Phospholipase C-related catalytically inactive proteins (PRIP-1/2) are previously reported to be involved in the membrane trafficking of GABA A receptor (GABA A R) and the regulation of intracellular Ca 2+ stores. GABA A R-mediated currents can be regulated by the intracellular Ca 2+ . However, in PRIP-1/2 double-knockout (PRIP-DKO) mice, it remains unclear whether the kinetic properties of GABA A Rs are modulated by the altered regulation of intracellular Ca 2+ stores. Here, we investigated whether GABA A R currents (I GABA ) evoked by GABA puff in layer 3 (L3) pyramidal cells (PCs) of the barrel cortex are altered in PRIP-DKO mice. The deletion of PRIP-1/2 enhanced the desensitization of I GABA but induced a hump-like tail current (tail-I) at the GABA puff offset. I GABA and the hump-like tail-I were suppressed by GABA A R antagonists. The enhanced desensitization of I GABA and the hump-like tail-I in PRIP-DKO PCs were mediated by increases in the intracellular Ca 2+ concentration and were largely abolished by a calcineurin inhibitor and ruthenium red.

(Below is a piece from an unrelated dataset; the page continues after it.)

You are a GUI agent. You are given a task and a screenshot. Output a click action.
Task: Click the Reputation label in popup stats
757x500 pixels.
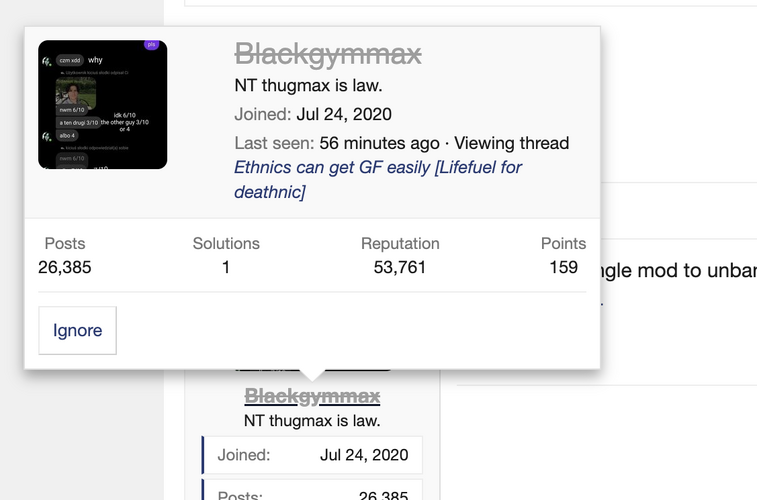(x=400, y=244)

Calcium imaging revealed that Ca 2+ -induced Ca 2+ release (CICR) and subsequent store-operated Ca 2+ entry (SOCE) are more potent in PRIP-DKO PCs than in wild-type PCs. A mathematical model revealed that a slowdown of GABA-unbinding rate and an acceleration of fast desensitization rate by enhancing its GABA concentration dependency are involved in the generation of hump-like tail-Is. These results suggest that in L3 PCs of the barrel cortex in PRIP-DKO mice, the increased calcineurin activity due to the potentiated CICR and SOCE enhances the desensitization of GABA A Rs and slows the GABA-unbinding rate, resulting in their unusual resensitization following removal of GABA.